The Lord's Resistance Army tries to explain itself

MORE renowned for kidnapping children, massacring peasants and chopping off lips than anything else, the Lord's Resistance Army (LRA) has rarely bothered to articulate its grievances. But now that the secretive Ugandan rebel group has finally come out of the bush to attend peace talks with the Ugandan government, hosted by neighbouring southern Sudan, it is seizing every opportunity to paint itself as a group of valiant freedom fighters, battling the oppression of the Ugandan president, Yoweri Museveni, and his power-hungry ethnic elite.

Few in Uganda will believe much of this. But since the talks started last weekend, the rebels realise that they have to give some sort of justification for the mayhem they have caused, not least among their own Acholi people. Up to now, what most people have learnt about the LRA is that it wants to rule Uganda according to the Ten Commandments.

Long regarded as nothing more than a small bunch of madmen roaming the wilds of northern Uganda, the LRA has come under increased international scrutiny in recent years. The dreadful consequences of its guerrilla war are partly what has forced it to the negotiating table. Almost 2m northern Ugandans have been forced to live in squalid camps as part of the government's counter-insurgency strategy, while the rebels' move last year to Garamba, in Congo, broadened the conflict. The first-ever indictments for war crimes by the International Criminal Court in The Hague were issued last year against the LRA's leader, Joseph Kony, and his four top commanders.

Mr Kony faces 33 charges, including murder and sexual enslavement. Now eager to cast himself as the defender of a legitimate cause, he has given his first television interview, denying the charges and saying he wants peace.

The rebel delegates at the talks in Juba, southern Sudan's capital, started outlining their demands for a political solution to a rebellion that started 19 years ago.

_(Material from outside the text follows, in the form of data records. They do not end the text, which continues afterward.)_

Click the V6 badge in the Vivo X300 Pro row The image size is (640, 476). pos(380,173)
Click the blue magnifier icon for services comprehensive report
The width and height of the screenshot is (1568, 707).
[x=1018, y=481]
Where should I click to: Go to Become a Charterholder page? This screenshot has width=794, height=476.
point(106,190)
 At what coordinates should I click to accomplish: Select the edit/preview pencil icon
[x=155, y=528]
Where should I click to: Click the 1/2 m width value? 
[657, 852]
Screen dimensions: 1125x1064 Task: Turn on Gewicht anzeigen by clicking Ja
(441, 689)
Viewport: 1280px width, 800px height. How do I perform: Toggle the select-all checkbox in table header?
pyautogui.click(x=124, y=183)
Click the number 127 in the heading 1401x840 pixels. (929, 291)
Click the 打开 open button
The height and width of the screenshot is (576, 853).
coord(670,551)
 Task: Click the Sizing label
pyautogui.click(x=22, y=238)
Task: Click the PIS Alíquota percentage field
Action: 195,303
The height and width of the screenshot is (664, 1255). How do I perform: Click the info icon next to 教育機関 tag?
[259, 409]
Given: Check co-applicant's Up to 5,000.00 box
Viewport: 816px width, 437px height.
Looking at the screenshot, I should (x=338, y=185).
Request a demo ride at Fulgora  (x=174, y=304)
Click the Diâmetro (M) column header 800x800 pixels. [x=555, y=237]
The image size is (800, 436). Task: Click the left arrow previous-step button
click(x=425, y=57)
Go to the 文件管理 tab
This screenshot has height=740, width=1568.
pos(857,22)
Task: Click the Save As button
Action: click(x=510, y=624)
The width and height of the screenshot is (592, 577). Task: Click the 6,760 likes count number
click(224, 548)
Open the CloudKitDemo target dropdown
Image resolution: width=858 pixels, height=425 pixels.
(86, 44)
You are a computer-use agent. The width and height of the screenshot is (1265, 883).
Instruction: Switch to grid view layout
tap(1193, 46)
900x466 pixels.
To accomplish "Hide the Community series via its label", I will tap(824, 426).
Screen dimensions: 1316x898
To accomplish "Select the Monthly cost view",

They want a greater share of power and wealth for their native north, though they have yet to spell out specific proposals, beyond calls for compensation for cattle looted by Mr Museveni's forces and a quota system to give northerners more access to state jobs and education. They also want the Ugandan government to close its camps in the north and to disband the national army, before reconstituting it under international supervision to redress what they say is discrimination against northerners.

Also on the agenda this week was a ceasefire. The rebels want one immediately, but Uganda says that the LRA has used such agreements in the past to rearm, so it will not accept a truce until a final, comprehensive agreement is signed. Whether the two sides can broker such a deal will depend a lot on whether Mr Kony and his fellow indictees feel confident enough to take part in the negotiations.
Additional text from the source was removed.